> _YOUR OBJECTIVE_
For the data below, restate word for word only the lines from the line containing "Read the Latest E-Edition (1510, 764)" through the line containing "網摘 (625, 576)", both ends included.

> _SUPPLIED INFORMATION_
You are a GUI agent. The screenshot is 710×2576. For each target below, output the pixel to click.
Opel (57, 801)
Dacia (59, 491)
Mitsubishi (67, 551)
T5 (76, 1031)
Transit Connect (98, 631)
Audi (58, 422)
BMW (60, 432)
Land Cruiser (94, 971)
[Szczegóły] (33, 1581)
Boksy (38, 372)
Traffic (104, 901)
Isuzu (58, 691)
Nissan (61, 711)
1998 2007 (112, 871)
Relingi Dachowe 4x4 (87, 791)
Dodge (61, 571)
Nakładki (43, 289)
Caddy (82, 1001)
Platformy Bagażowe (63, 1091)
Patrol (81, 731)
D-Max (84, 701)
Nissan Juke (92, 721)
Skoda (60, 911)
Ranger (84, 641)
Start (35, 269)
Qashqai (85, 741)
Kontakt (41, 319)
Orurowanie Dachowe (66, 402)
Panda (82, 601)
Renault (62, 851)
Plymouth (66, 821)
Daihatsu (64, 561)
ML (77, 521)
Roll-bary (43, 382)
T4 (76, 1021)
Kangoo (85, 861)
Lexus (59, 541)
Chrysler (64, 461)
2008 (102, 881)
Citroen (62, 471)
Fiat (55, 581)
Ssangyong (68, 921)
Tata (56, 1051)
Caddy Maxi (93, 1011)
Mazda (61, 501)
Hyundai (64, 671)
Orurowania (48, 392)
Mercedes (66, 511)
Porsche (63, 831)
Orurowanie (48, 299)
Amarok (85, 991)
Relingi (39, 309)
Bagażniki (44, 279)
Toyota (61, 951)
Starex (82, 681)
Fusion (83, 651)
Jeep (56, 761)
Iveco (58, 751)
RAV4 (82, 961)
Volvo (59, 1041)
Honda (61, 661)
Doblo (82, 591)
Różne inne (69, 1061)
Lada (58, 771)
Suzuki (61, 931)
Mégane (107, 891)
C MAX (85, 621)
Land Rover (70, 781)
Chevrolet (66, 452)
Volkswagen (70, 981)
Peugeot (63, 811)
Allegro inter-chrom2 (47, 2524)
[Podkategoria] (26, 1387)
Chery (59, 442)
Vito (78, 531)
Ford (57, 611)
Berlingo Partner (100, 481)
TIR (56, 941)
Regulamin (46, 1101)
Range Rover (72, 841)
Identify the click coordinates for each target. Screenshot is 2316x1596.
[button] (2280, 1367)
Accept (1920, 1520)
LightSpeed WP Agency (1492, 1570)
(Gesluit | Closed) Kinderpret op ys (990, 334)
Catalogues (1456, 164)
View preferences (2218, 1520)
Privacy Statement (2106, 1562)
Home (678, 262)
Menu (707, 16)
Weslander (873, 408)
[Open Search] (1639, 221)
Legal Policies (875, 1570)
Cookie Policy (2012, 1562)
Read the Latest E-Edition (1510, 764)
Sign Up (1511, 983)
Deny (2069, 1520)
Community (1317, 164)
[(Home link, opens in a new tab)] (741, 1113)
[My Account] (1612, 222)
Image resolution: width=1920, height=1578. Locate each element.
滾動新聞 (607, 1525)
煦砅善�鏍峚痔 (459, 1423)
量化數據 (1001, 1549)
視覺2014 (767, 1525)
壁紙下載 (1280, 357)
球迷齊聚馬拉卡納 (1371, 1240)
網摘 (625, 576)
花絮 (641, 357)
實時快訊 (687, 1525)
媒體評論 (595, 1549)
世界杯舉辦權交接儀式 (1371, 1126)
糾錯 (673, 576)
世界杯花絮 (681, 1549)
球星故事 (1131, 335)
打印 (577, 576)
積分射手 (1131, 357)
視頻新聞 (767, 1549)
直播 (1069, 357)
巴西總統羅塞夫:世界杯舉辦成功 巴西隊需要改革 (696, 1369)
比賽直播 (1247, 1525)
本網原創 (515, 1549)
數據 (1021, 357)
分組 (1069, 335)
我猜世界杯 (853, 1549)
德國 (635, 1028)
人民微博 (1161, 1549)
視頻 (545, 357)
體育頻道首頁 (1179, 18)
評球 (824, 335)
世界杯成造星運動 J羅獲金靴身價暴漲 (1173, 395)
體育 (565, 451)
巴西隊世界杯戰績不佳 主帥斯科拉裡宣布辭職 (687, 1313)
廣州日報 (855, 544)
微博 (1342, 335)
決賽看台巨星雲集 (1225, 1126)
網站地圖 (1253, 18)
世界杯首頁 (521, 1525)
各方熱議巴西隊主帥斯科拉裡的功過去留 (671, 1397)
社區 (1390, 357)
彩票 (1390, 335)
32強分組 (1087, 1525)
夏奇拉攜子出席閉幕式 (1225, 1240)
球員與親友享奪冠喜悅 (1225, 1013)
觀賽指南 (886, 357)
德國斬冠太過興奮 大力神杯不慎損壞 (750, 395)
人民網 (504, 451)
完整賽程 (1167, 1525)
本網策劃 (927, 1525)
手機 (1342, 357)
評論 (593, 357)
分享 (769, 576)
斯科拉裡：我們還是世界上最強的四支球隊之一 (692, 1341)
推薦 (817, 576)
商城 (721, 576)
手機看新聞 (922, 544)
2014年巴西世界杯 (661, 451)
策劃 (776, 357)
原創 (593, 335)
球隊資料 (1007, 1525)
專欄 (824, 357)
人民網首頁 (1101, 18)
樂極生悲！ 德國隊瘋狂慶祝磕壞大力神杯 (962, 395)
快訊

> _RESULT OF THE TASK_
Read the Latest E-Edition (1510, 764)
Sign Up (1511, 983)
Deny (2069, 1520)
Community (1317, 164)
[(Home link, opens in a new tab)] (741, 1113)
[My Account] (1612, 222)
Image resolution: width=1920, height=1578. Locate each element.
滾動新聞 (607, 1525)
煦砅善�鏍峚痔 (459, 1423)
量化數據 (1001, 1549)
視覺2014 (767, 1525)
壁紙下載 (1280, 357)
球迷齊聚馬拉卡納 (1371, 1240)
網摘 (625, 576)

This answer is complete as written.